Project omschrijving

Klederdracht

Spakenburg staat bekend om de kleurrijke klederdracht. Er is nog een groep – meestal wat oudere – vrouwen die het dagelijks draagt, maar die wordt steeds kleiner. Tijdens de jaarlijkse Visserijdag groeit het animo – zelfs onder de jeugd – om op die dag de traditionele dracht weer aan te trekken en zo het dorp terug te brengen in de sfeer van honderd jaar geleden. Het lijkt overigens wel of er elk jaar weer meer enthousiasme is om deze dag in klederdracht te gaan rondparaderen. Ouderen deden dit al in groten getale, maar ook steeds meer jongeren zie je in de meest prachtige klederdrachtcreaties uit welke periode dan ook.

De huidige klederdracht ontwikkelde zich vanaf eind negentiende eeuw uit de werkkleding van de vissersvrouwen. Uit armoede lieten deze vrouwen hun kostbare en bewerkelijke bovenkleding achterwege en vertoonden zich meer en meer in onderkledij en werkkleding. Alleen bij de kerkgang op zondag droegen ze nog een jak. Zo ontwikkelde de klederdracht zich tot de huidige. Afzonderlijke onderdelen werden gestileerd: kraplap, ongermuts, kuuf, rooie doek en stukkie kregen zo de vorm van nu. Toch zijn er ook in de klederdracht modeverschuivingen te zien. En zit er verschil in boeren- en vissersdracht, zomer-en winterkleding, werk- of zondagse dracht.

Kenmerkend voor de Spakenburgse dracht is de kraplap: een zwaar gesteven stuk gebloemde stof (antieke sits) links en rechts met hetzelfde fleurig, kleurige patroon en het rugpand moet daarmee overeenkomen, de bloemenpatronen goed aansluitend op elkaar.
Tegenwoordig worden – uit werkbesparing – de kraplappen geplakt.
Aan de kraplappen worden witte lussen genaaid, waardoor later witte banden gehaald worden om het geheel vast te snoeren.

Er zijn drie soorten klederdracht:
* de diepe rouw (jaren)
* de vieljaarsrouw (maanden)
* de lichte rouw (zevenwekenrouw ook wel pronkrouw genoemd.)

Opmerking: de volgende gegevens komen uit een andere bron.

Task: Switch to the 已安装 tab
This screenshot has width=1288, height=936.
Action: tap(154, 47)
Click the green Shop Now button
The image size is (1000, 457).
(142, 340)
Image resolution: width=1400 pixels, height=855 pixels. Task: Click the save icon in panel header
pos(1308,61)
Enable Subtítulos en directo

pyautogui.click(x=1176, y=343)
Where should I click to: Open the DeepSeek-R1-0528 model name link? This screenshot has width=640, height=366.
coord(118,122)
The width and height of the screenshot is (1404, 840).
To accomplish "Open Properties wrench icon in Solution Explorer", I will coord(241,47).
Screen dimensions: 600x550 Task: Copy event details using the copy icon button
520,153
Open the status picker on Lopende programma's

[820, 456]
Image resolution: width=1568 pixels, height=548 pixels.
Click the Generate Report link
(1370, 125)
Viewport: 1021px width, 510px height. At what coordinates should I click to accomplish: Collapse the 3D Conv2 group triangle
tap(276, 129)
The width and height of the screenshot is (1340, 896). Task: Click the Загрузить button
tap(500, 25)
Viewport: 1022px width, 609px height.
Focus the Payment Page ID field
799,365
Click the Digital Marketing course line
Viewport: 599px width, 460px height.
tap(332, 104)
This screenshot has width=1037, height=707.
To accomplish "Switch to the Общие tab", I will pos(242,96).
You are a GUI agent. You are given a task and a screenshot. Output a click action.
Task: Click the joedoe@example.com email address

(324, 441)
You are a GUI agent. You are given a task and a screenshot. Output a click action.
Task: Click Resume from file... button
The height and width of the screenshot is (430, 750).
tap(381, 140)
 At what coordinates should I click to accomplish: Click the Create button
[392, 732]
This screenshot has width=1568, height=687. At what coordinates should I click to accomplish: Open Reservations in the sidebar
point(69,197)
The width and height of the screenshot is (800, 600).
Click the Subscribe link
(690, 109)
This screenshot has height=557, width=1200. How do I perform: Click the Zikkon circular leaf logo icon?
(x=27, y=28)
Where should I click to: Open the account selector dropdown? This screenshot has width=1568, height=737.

Onder hun kraplap dragen de vrouwen (onder)rokken en een schort (sjulk).
Op het hoofd een wit gehaakt mutsje, de ongermus, vastgespeld aan een lint om je hoofd.
Daarvoor moet je het haar eerst ‘opstrijken’: je kamt al je lange haar naar voren, toupeert het eventueel, en bindt ’n (striek)lint om je hoofd, daaroverheen vouw je je getoupeerde haar, je wikkelt het lint voor de tweede keer om je hoofd en speldt het vast. Nu zet je eerst je zwarte ondermuts op en dan je witte. Je haar kun je eventueel nog met een breipen wat onder het streeklint vandaan trekken, zo wordt je kuif (kuuf) wat boller.
De klederdracht is zeker ook modegevoelig. Je ziet dan ook verschillende uitvoeringen uit eerdere of latere tijden rondlopen op deze dag.